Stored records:
----------

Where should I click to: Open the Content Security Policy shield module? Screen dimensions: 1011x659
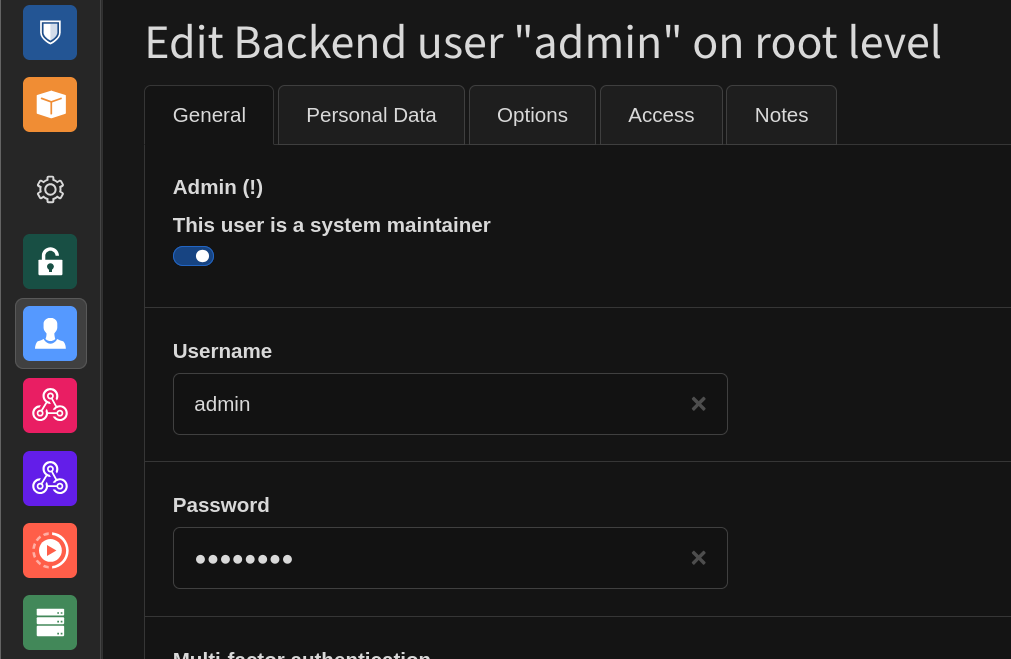pos(50,32)
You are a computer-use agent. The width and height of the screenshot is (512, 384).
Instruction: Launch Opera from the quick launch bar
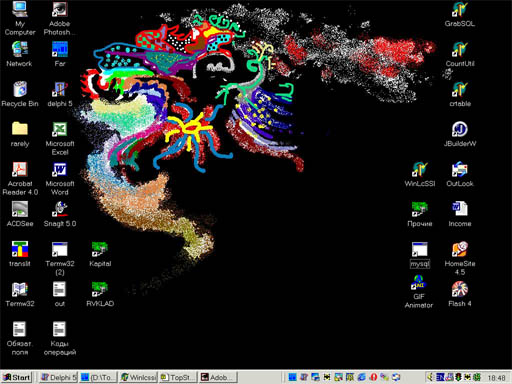(x=373, y=377)
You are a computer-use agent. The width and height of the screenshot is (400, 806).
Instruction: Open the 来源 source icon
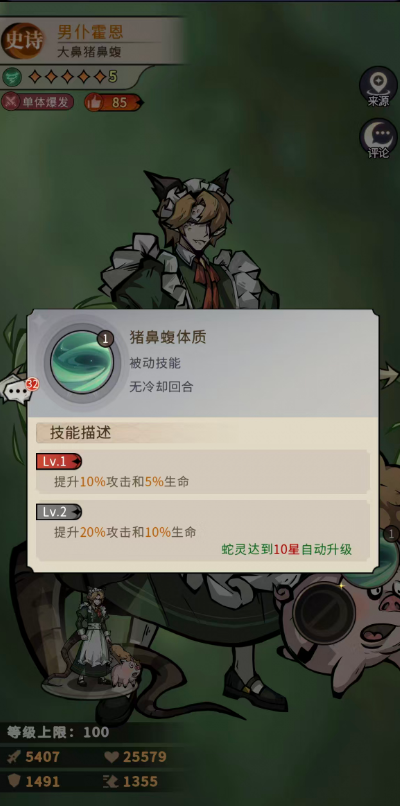pos(378,87)
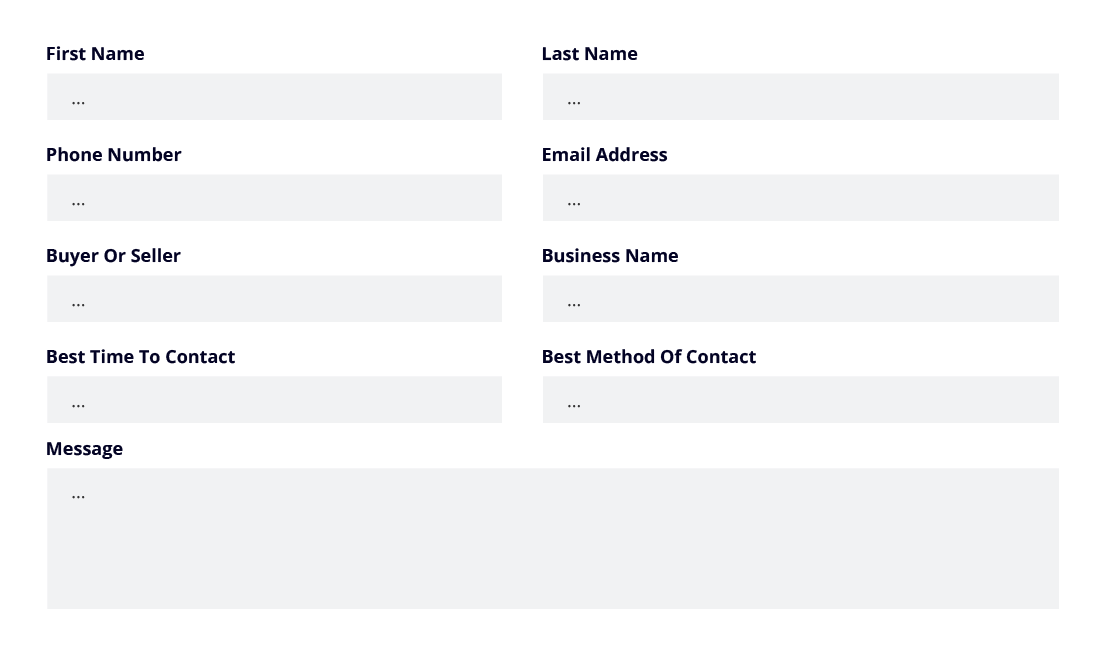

----------

Show the lines where the word "width" appears in the entries.

You are a computer-use agent. The width and height of the screenshot is (512, 384).
You are a computer-use agent. The width and height of the screenshot is (400, 806).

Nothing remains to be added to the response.